▼

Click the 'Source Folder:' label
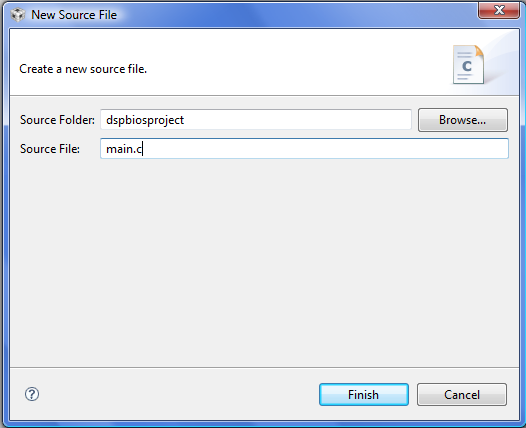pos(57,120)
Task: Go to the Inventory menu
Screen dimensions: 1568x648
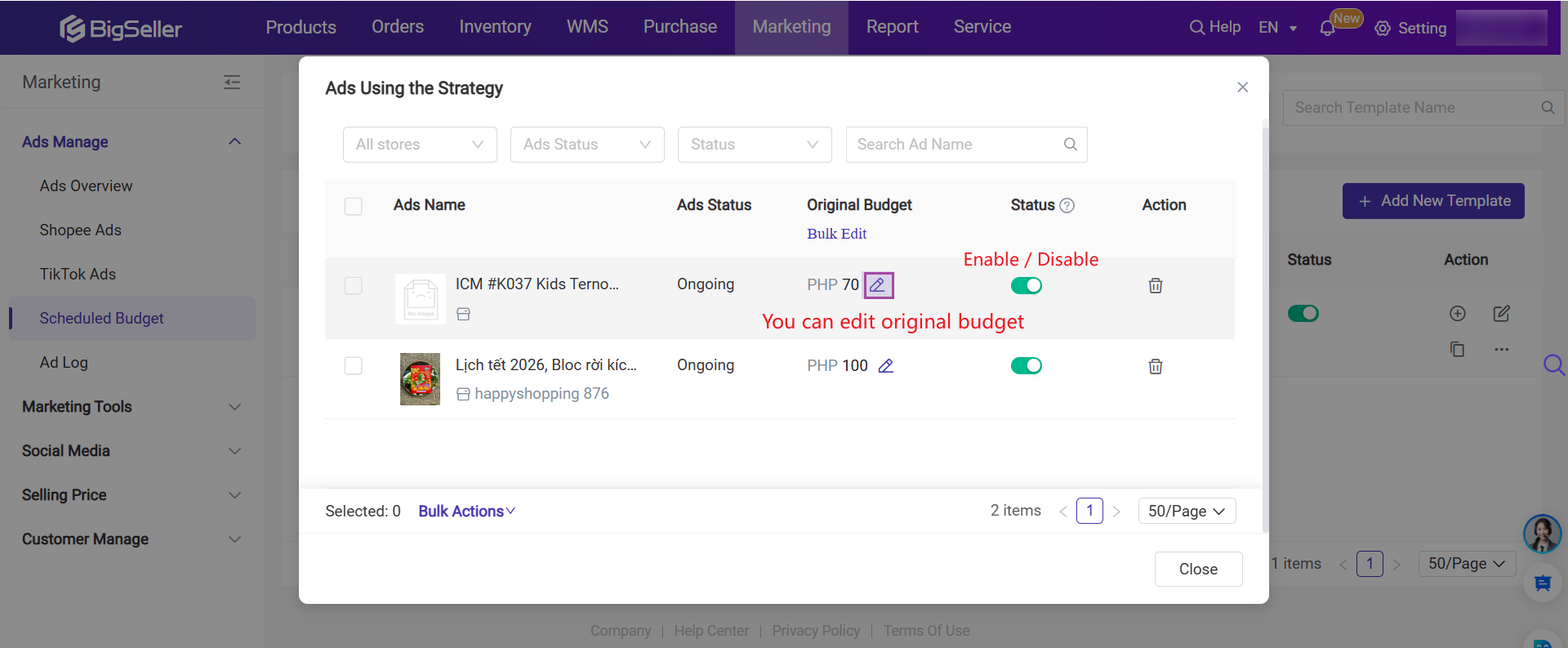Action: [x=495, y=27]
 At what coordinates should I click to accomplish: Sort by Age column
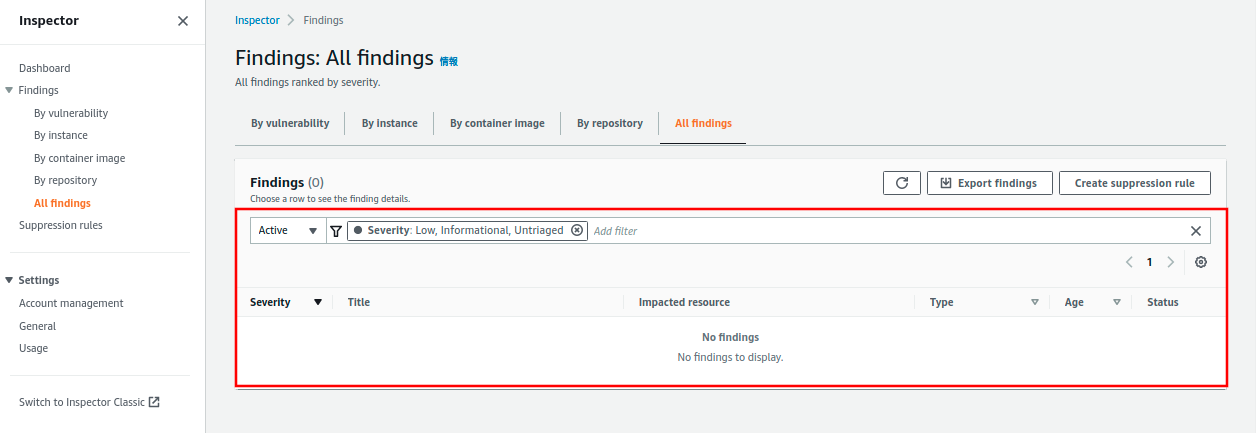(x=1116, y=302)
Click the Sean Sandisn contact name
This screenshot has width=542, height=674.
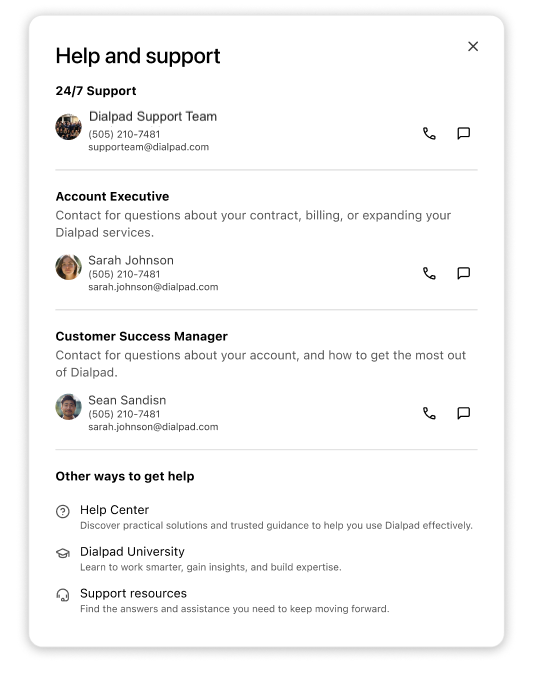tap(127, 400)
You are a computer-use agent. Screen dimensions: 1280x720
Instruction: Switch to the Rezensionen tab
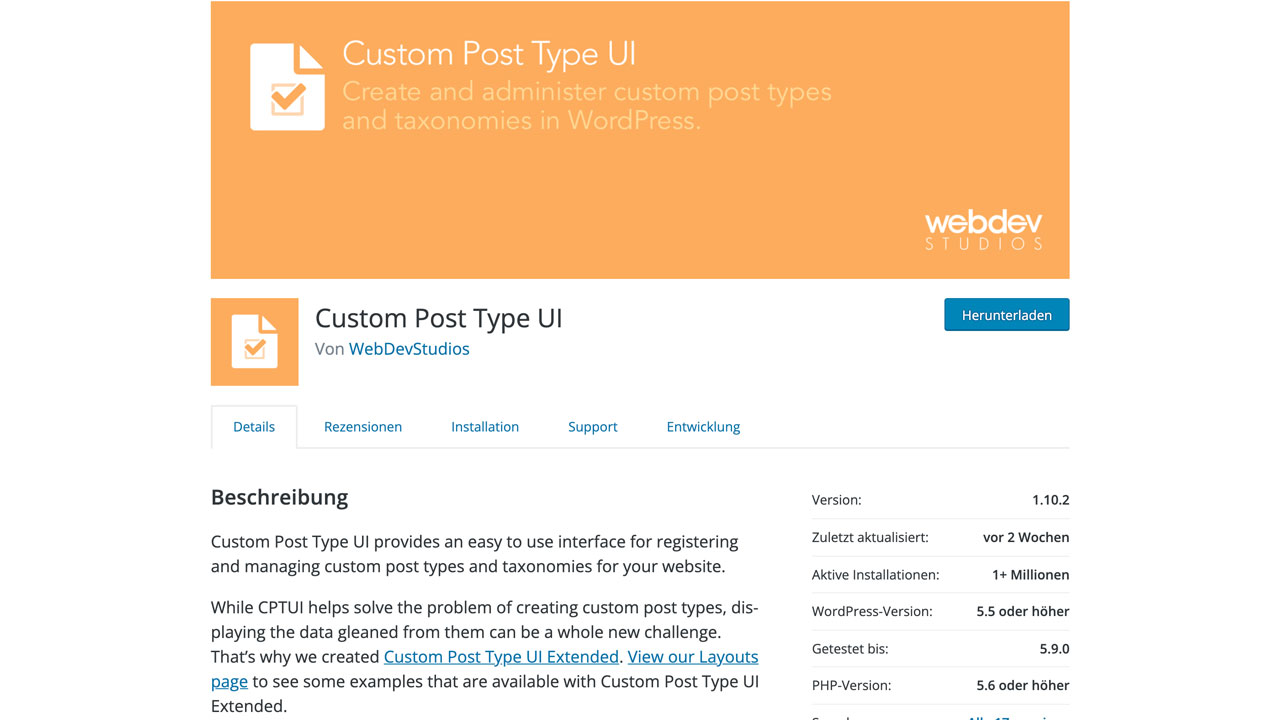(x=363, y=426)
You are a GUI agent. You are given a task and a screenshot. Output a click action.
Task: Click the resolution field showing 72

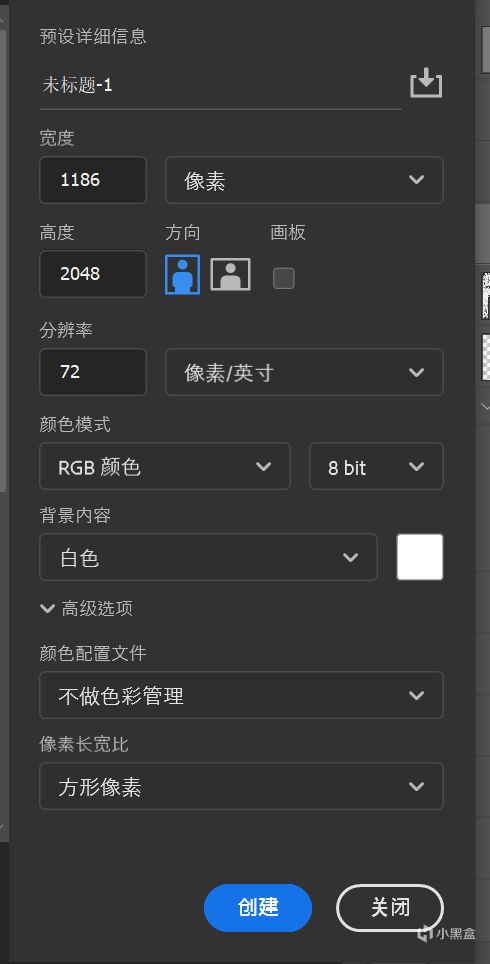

▲

**Exercise description:**
The listing above is to be set down word for word, without its images.

**Answer for the task:**
Click the 'Source Folder:' label
pos(57,120)
Task: Go to the Inventory menu
Screen dimensions: 1568x648
Action: [x=495, y=27]
 At what coordinates should I click to accomplish: Sort by Age column
(x=1116, y=302)
Click the Sean Sandisn contact name
This screenshot has width=542, height=674.
tap(127, 400)
You are a computer-use agent. Screen dimensions: 1280x720
Instruction: Switch to the Rezensionen tab
(x=363, y=426)
You are a GUI agent. You are given a task and a screenshot. Output a click action.
Task: Click the resolution field showing 72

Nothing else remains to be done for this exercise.